Troyenne d’adoption, Mia connaît le photographe et activiste Marc Melki depuis longtemps et c’est elle qui a eu l’idée d’une déclinaison locale de ses photos nationales dans l’Aube, il y a un peu plus d’un an. Pour dire sa vérité, c’est la policière Flavie Salinas qui a posé. Et quand Mia en a parlé autour d’elle, une amie lui a aussi “balancé son histoire” et a voulu témoigner.
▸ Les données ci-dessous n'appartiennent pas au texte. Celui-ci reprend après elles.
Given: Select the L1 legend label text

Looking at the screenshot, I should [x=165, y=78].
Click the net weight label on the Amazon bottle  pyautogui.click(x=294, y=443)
Une campagne pour atteindre plus de monde
L’idée était forte mais restée un peu confidentielle l’an dernier, avec des portraits présentés lors d’une manifestation et dans l’enceinte de la préfecture. Cette année, la ville de Troyes et l’Etat ont financé l’impression d’une vingtaine de photographies percutantes, choisies parmi les 83 que Marc Melki a réalisées.
“Les photos de Marc Melki sont de véritables coups de poing, elles valent mieux que de longs discours“ lance Armelle Courtois, la présidente de Solidarité Femme Aube. “Il a vraiment pris le temps de recevoir les victimes et de les écouter. Il a fait poser des personnalités nationales comme Bruno Solo ou locales comme Benjamin Nivet ou Anne-Claire et Laurent Vittenet.” Selon la présidente, ces photos permettent de “prendre conscience de la difficile reconstruction, de la perte d’estime de soi, des troubles générés chez les enfants.”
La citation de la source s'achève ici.